Allie almost does not have time to meet with me. Her classes are scheduled around practice time and her free time around that. On the day that we are able to meet, she is on her way to practice in preparation for the SUNYACS–or the State University of New York Athletic Conference.
Allie Starke, a senior Business major and co-captain of the SUNY New Paltz Women’s Tennis Team, began playing tennis at the tender age of five, something she describes as being “in her blood.”
From a young age, Starke knew that she wanted to play tennis at the collegiate level. “I’ve been [playing] tennis my whole entire life [and] it would’ve felt weird to go to college not playing the sport I grew up with,” said Starke. “I would feel like a part of me was missing.”
For Starke, becoming acclimated to collegiate level athletics did not come without difficulties. An athlete is handed a uniform and a tennis racquet, and with that, an impermeable and seemingly unbreakable set of stereotypes. “Being an athlete means you’re a part of the athletic world,” Starke said. “All of the athletes know one another.”
In the experience of both her and her peers, it is easier to make friends with and bond with people who fully understand the demanding nature of being a part of a team in college—one that requires members to dedicate two or three hours a day to their sport and give their weekends during season completely up to matches. Instead, this is what gives those who participate on college teams a mislabeled reputation as being cliquey and snobby.

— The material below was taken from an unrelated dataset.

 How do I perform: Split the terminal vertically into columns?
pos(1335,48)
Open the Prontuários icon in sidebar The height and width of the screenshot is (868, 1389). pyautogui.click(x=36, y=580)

Starke explains that people often associate the word athlete with people who are cocky or one-dimensional. But everyone has their own hobby, and whether it be music, arts, or athletics, Starke finds it important for students to find an area on campus where they feel free to express themselves.
Photo Courtesy: nphawks.com
Above all else, Starke has expressed her desire for people to understand the intensity of the game that people frequently label as “not a sport.” The New Paltz Women’s Tennis Team begins preseason in August, one week before classes begin, and is put through conditioning and scrimmages for five to six hours a day.
If the player is smart, it will not be the first time they’ve picked up their racquet in months, as Starke insists that the tennis season never truly ends. The sport is a commitment that doesn’t cease, even during off seasons. Starke is still maintaining what she calls her “tennis shape,” which ensures that she can not only keep up physically during a match of tennis, but mentally as well.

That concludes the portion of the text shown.